僕の身の回りは今、自分でも把握しきれないほど混沌とし、何が正しいのか、誰を信じればいいのか、全くわからない状況です。最早事実が何だったのか、本当は自分が何をしたのか、はっきりとしないことも多くなってきました。
しかし、今回、公表していなかった素顔でこの場に臨み、発言をする機会を自分で作ったのであれば、何か得るものがなくてはならないと思いました。何もかもを失った僕が、今更何か手にできるものがあるのか、自分でもよく分かりませんが、恐らく最後になるであろうこのチャンスを逃すべきではないと思っています。
世間が今、僕を凶弾するのにふさわしいとして掲げている、報道の内容の根拠とは、一体何なのでしょうか。顔も知らないどこぞの記者が書いた内容の、何が信じるに値するのでしょうか。

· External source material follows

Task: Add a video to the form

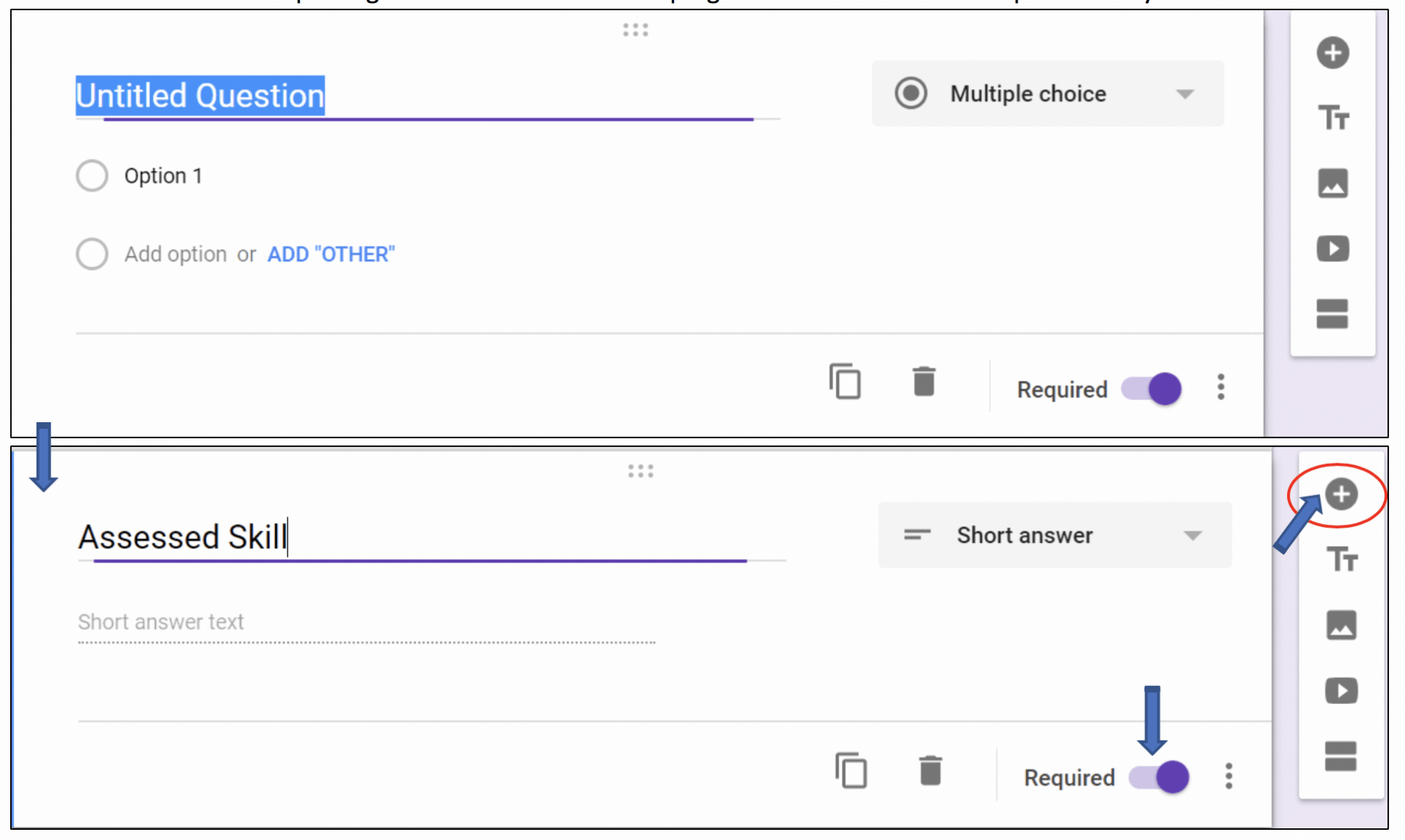Action: [1333, 249]
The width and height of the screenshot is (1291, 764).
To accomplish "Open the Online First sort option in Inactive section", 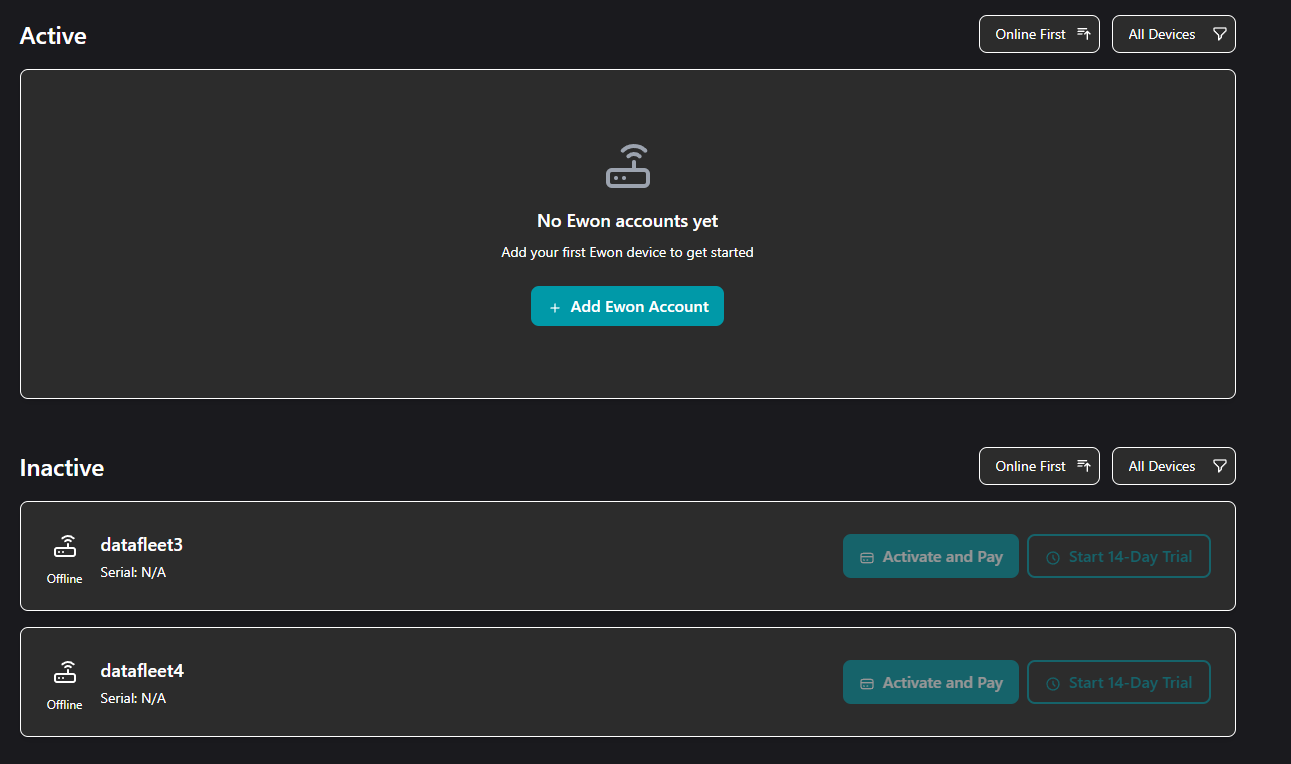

それは間違っている、こちらの言うことを信じてくれと言いたいわけではありません。ただ、せめて僕の言うことも、報道と同じ土俵に乗せてほしいと思っているだけです。形だけでも校閲を潜り抜けて正式に出版物として発行された週刊誌と、これまで素顔を明かしたことのない、駆け出し作家だった者だと名乗る僕の言葉、どちらの方が怪しいのかを考えると、一目遼前のようなきもしますが、そんなことは別にどうでもいいんです。失うものなんて、今の僕には何もないですから。
これからするお話は、恐らく、皆さんが期待しているような、派手で劇的な話にもならないでしょう。誰の身の回りでも起きうる…いや、起きて当たり前のことだと言ってもいい。それほどまでに、当人…少なくとも僕にとっては、日常の一つであるつもりでした。
これは、仮にも作家として、自分の言葉を世に送り出した僕の、世間に公表する最後の文章になります。これ以上、人様ご迷惑をお掛けするつもりはありません。信じる信じないを抜きにして、誤解を容認したような状態で、この世を去りたくないだけなんです。